[Saved data entries]
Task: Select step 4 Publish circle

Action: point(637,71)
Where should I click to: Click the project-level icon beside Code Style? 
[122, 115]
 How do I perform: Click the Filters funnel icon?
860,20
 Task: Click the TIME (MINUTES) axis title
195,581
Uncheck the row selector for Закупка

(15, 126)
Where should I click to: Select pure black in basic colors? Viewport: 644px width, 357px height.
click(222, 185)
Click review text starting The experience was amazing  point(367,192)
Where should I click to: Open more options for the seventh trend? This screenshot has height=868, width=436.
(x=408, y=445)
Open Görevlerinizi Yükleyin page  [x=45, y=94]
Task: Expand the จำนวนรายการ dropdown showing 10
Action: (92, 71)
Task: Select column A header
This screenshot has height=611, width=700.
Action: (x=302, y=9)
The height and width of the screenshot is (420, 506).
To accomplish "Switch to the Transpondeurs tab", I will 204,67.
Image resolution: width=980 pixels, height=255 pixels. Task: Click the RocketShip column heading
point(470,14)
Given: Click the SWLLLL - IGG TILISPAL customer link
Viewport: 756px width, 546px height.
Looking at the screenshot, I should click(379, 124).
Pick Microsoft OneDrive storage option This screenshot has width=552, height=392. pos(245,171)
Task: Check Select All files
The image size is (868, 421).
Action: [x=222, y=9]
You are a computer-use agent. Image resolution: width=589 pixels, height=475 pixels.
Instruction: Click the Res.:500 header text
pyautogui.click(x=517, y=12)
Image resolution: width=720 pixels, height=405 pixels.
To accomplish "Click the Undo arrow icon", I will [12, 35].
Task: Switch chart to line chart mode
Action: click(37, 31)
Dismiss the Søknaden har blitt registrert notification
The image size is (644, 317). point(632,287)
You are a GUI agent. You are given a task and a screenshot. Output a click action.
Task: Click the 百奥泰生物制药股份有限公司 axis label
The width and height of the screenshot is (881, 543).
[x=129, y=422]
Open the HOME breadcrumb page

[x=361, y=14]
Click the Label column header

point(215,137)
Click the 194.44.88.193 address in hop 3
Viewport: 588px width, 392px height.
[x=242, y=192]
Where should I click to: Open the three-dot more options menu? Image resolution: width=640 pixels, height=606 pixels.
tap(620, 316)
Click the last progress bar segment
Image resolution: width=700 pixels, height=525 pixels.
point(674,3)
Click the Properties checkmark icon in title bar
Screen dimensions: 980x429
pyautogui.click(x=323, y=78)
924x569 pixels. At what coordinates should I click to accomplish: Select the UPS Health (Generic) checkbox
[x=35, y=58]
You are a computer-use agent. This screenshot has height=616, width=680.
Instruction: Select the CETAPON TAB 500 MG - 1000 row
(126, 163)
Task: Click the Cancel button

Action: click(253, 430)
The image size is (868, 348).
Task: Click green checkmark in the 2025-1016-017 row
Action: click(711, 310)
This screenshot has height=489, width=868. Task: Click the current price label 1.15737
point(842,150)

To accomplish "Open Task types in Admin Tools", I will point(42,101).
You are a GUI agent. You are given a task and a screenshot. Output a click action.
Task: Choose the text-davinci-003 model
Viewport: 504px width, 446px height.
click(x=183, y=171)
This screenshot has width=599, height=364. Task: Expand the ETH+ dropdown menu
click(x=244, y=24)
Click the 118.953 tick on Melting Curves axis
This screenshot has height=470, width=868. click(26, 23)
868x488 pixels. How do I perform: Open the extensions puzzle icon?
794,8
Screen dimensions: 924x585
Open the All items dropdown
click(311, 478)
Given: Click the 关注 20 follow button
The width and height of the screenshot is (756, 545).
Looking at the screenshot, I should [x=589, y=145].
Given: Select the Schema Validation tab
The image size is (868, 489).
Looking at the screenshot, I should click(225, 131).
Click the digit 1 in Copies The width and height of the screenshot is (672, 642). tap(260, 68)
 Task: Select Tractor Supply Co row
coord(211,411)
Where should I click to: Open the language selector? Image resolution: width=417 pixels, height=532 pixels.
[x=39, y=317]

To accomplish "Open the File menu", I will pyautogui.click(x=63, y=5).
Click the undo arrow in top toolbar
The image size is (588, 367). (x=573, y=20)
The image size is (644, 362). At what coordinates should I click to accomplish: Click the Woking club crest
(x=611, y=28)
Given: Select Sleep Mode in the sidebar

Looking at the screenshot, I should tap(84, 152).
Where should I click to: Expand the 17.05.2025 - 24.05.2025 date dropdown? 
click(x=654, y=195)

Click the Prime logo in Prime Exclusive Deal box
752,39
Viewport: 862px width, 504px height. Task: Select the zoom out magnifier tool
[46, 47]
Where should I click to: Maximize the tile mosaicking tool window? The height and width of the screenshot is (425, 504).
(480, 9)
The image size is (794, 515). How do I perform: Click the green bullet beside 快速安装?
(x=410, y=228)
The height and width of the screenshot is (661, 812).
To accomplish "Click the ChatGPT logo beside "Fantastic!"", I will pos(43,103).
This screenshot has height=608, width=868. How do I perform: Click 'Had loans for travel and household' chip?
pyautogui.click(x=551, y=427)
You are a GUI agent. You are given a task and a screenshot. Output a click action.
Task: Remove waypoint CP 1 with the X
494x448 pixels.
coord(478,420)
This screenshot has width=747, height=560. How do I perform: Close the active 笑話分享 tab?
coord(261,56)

* [WORK TO COMPLETE]
Could you retype exactly the lines above, starting at the line that contains "The width and height of the screenshot is (756, 545)." and ending at the line that contains "Click the digit", and nothing more?

* [EXERCISE SOLUTION]
The width and height of the screenshot is (756, 545).
Looking at the screenshot, I should [x=589, y=145].
Given: Select the Schema Validation tab
The image size is (868, 489).
Looking at the screenshot, I should click(225, 131).
Click the digit 1 in Copies The width and height of the screenshot is (672, 642). tap(260, 68)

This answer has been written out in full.